Agents can target a specific server per query:

> *"Get application `<app_id>` from the production server"*

### Connect an AI Agent

| Agent | Transport | Guide |
|-------|-----------|-------|
| **Claude Desktop** | stdio | [Setup →](examples/integrations/claude-desktop/) |
| **Amazon Q CLI** | stdio | [Setup →](examples/integrations/amazon-q-cli/) |
| **Kiro** | streamable-http | [Setup →](examples/integrations/kiro/) |
| **LangGraph** | streamable-http | [Setup →](examples/integrations/langgraph/) |
| **Strands Agents** | streamable-http | [Setup →](examples/integrations/strands-agents/) |
| **Local / Inspector** | streamable-http | [Setup →](TESTING.md) |

### Available Tools (21)

TRY IT -
Answer these questions from the agent setup excerpt:
(a) Which server does the example query name?
(b) What transport does Kiro use?
(c) How many tools does the last heading say are available?
The listing below comes from a different source than the excerpt above.

LISTED ENTRIES -
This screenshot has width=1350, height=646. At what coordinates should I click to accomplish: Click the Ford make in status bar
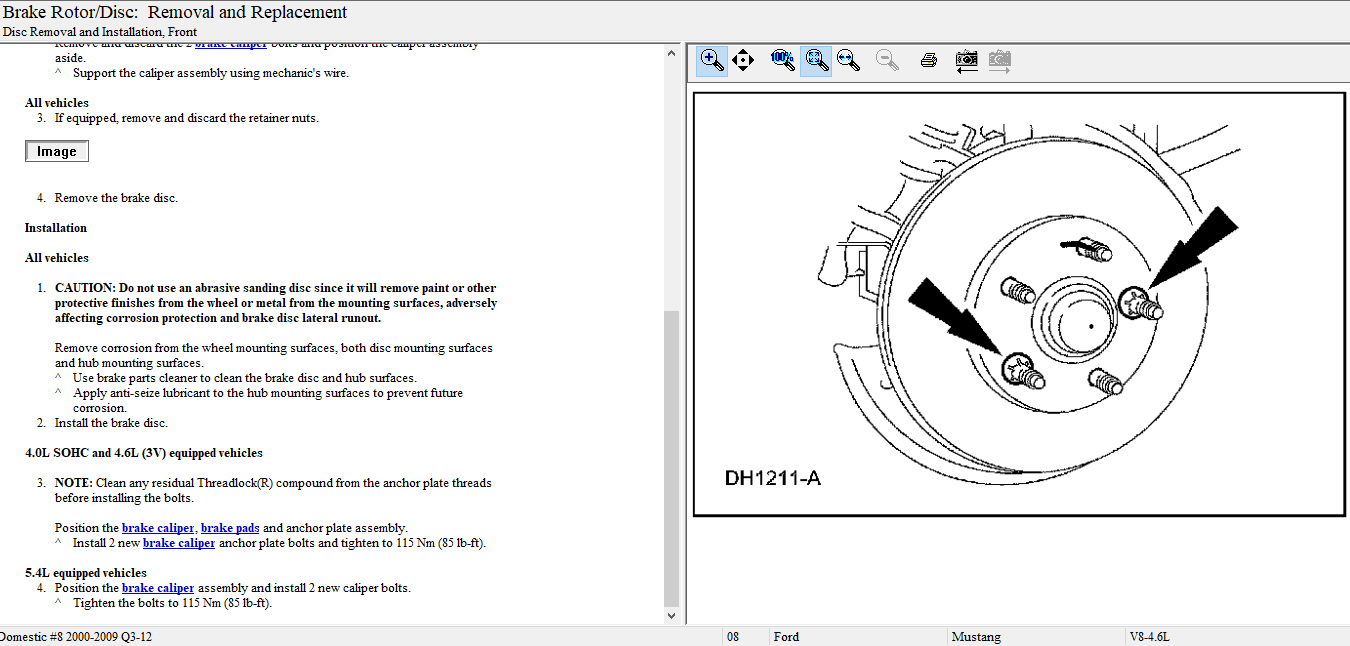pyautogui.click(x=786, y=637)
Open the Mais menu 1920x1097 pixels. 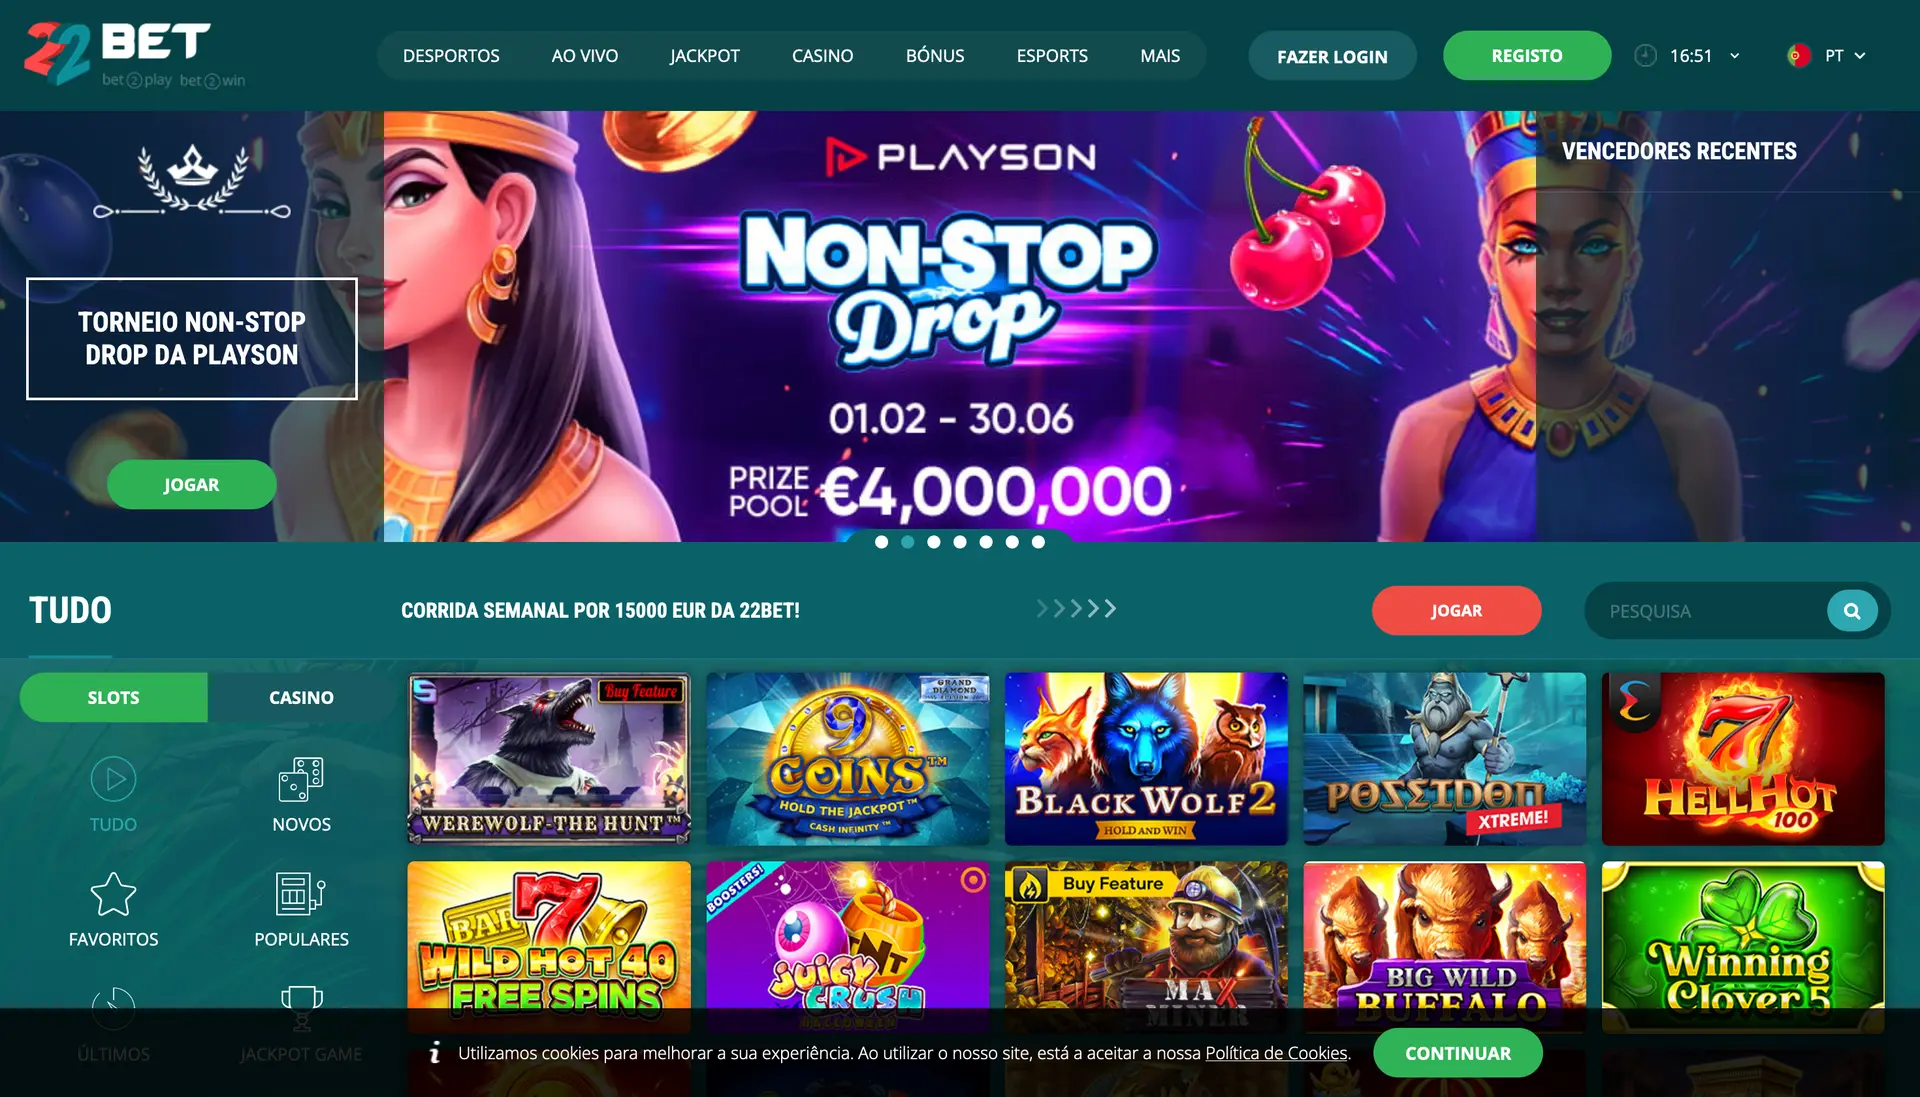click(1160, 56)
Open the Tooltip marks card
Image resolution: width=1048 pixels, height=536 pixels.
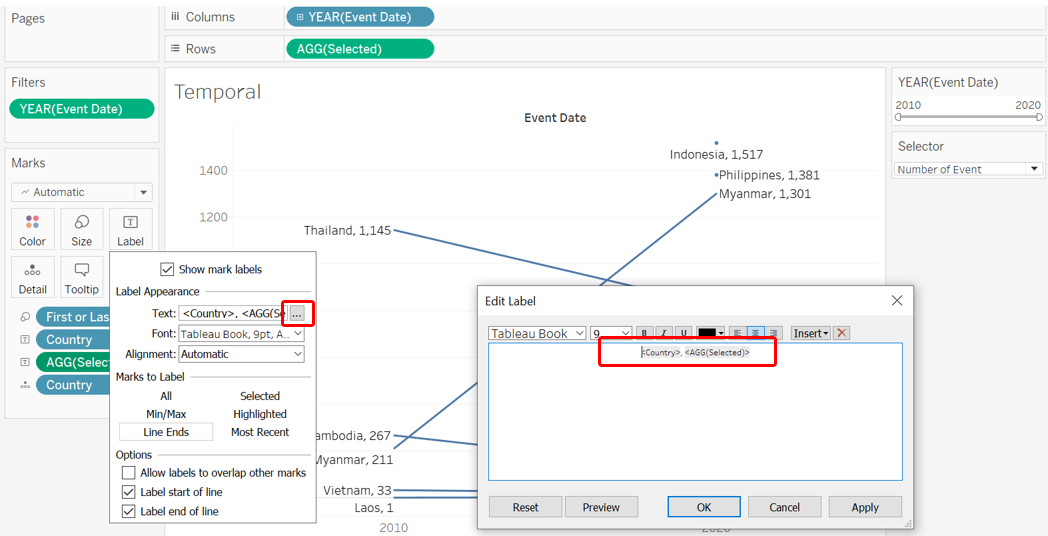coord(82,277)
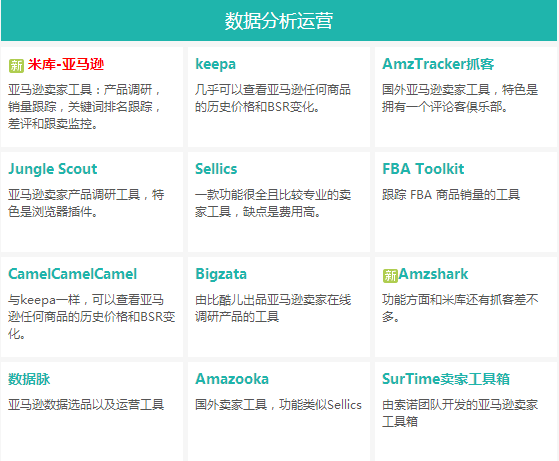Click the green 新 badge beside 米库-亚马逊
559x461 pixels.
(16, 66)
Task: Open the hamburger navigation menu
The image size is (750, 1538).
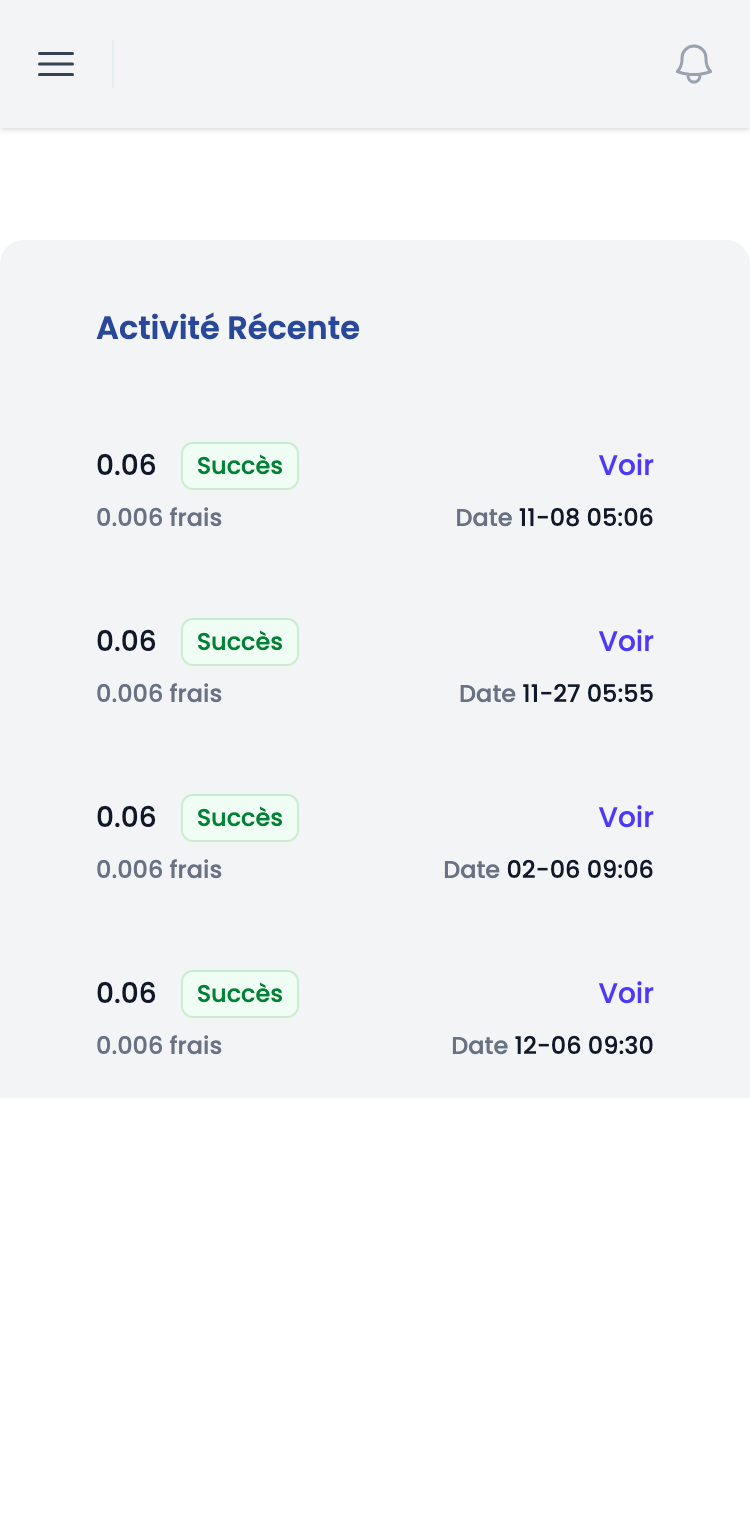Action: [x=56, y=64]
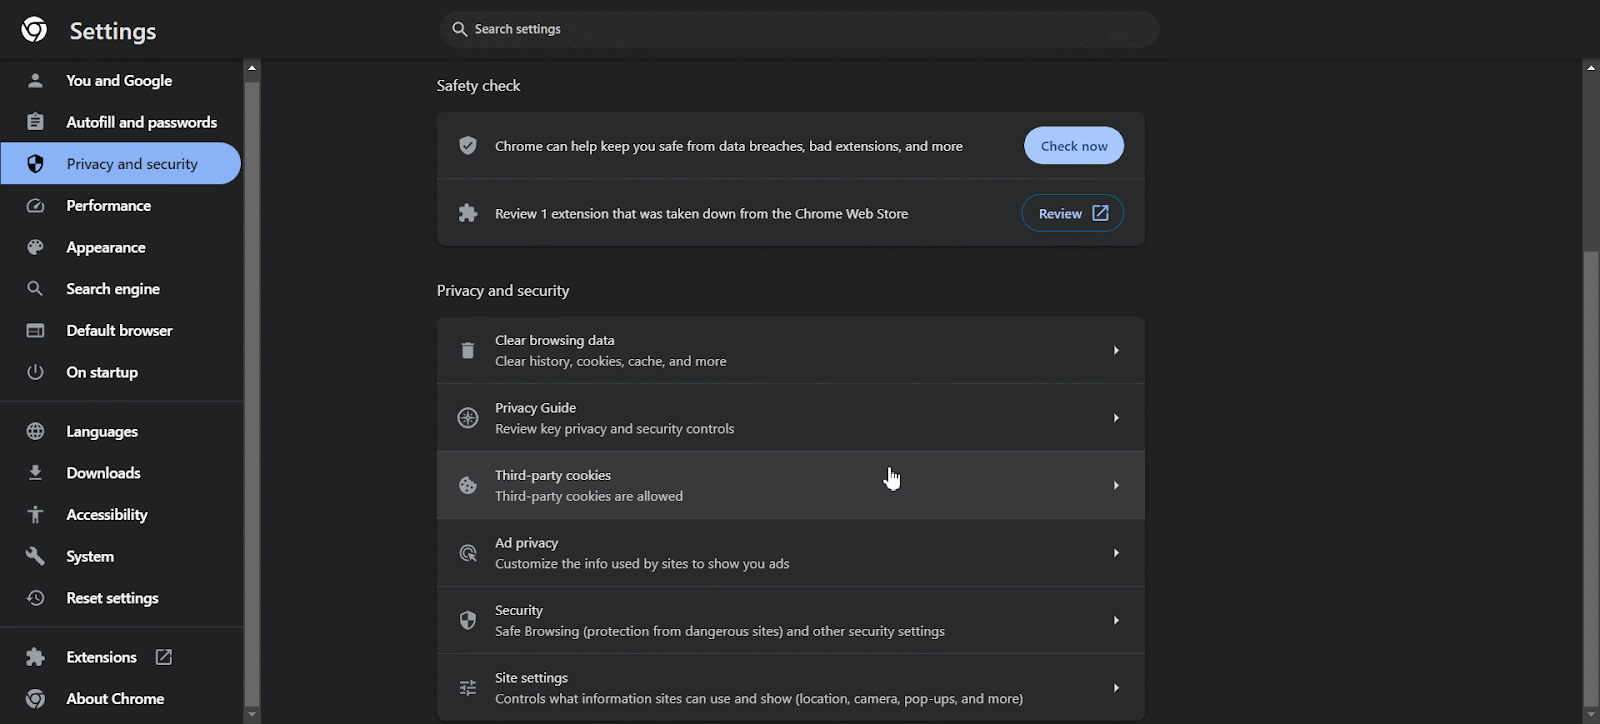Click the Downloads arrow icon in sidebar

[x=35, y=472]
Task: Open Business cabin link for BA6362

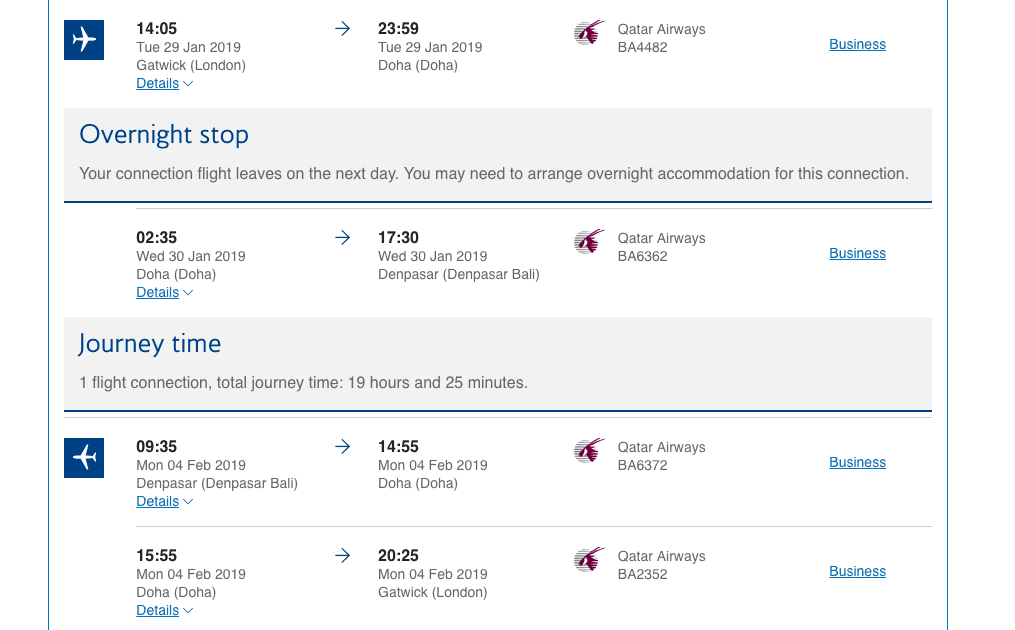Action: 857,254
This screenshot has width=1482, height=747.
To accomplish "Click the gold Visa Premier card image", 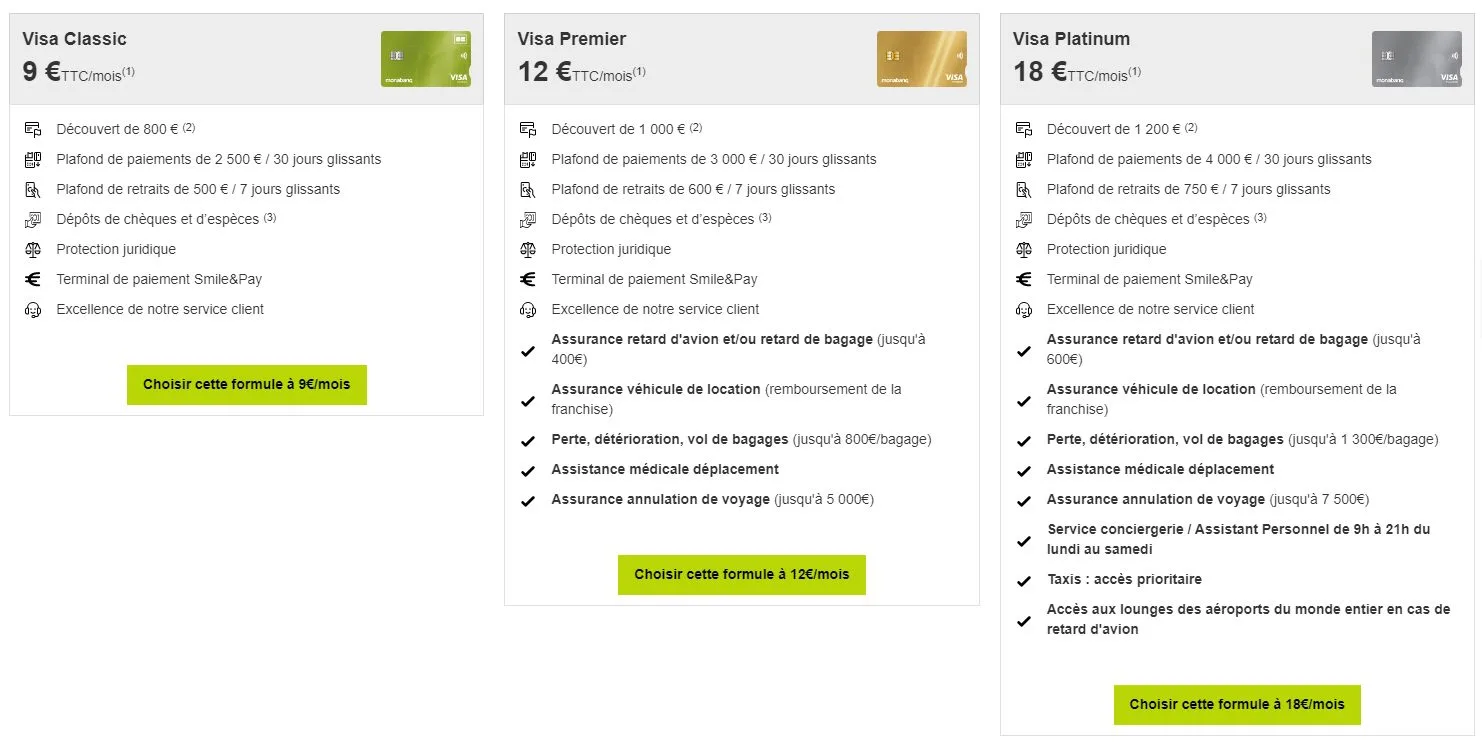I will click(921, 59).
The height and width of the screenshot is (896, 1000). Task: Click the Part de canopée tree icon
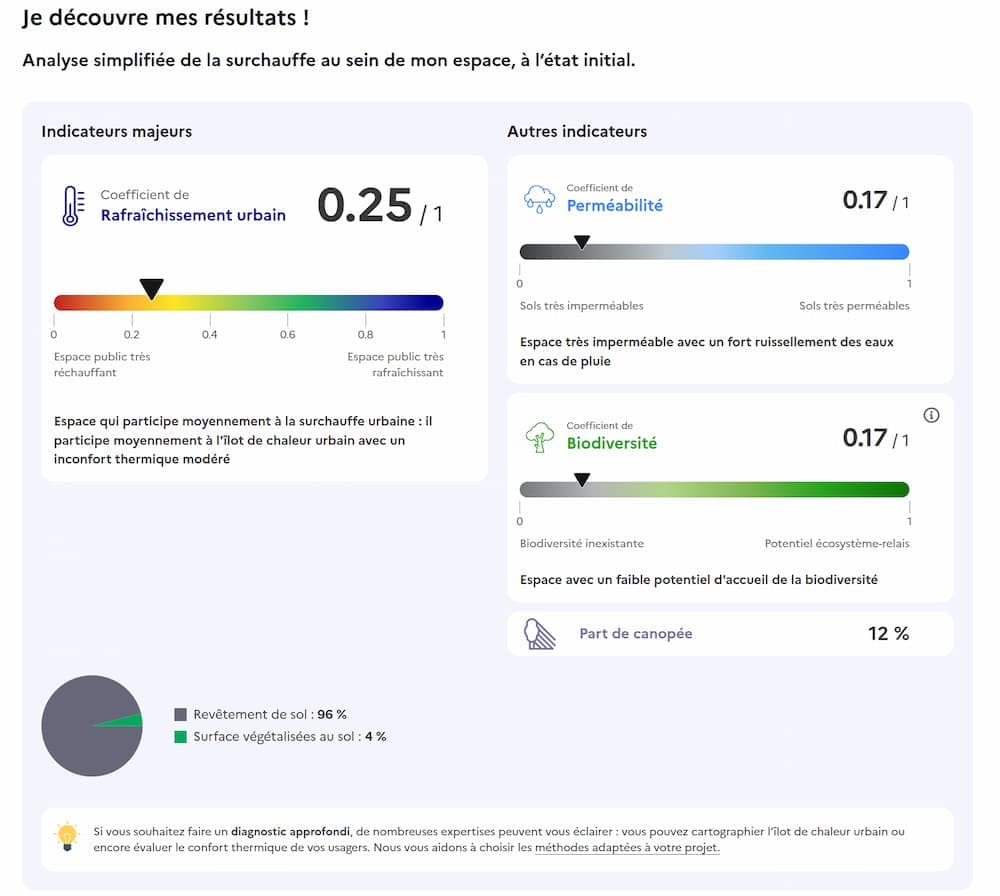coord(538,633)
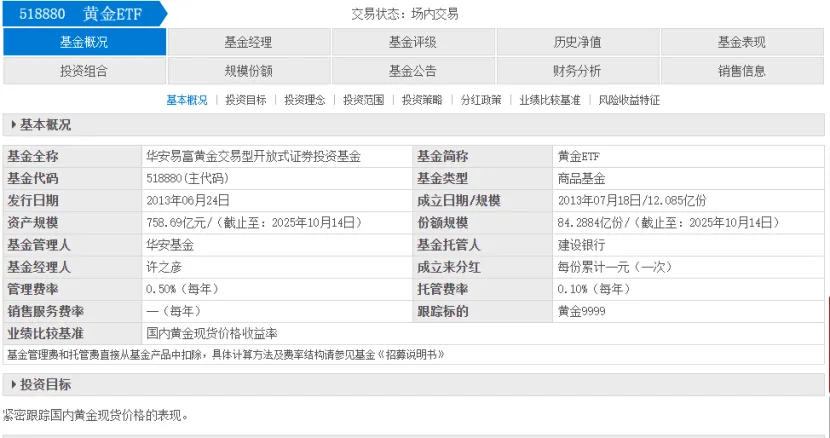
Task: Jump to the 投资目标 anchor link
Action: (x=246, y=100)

FINAL ANSWER -
(a) The production server
(b) streamable-http
(c) 21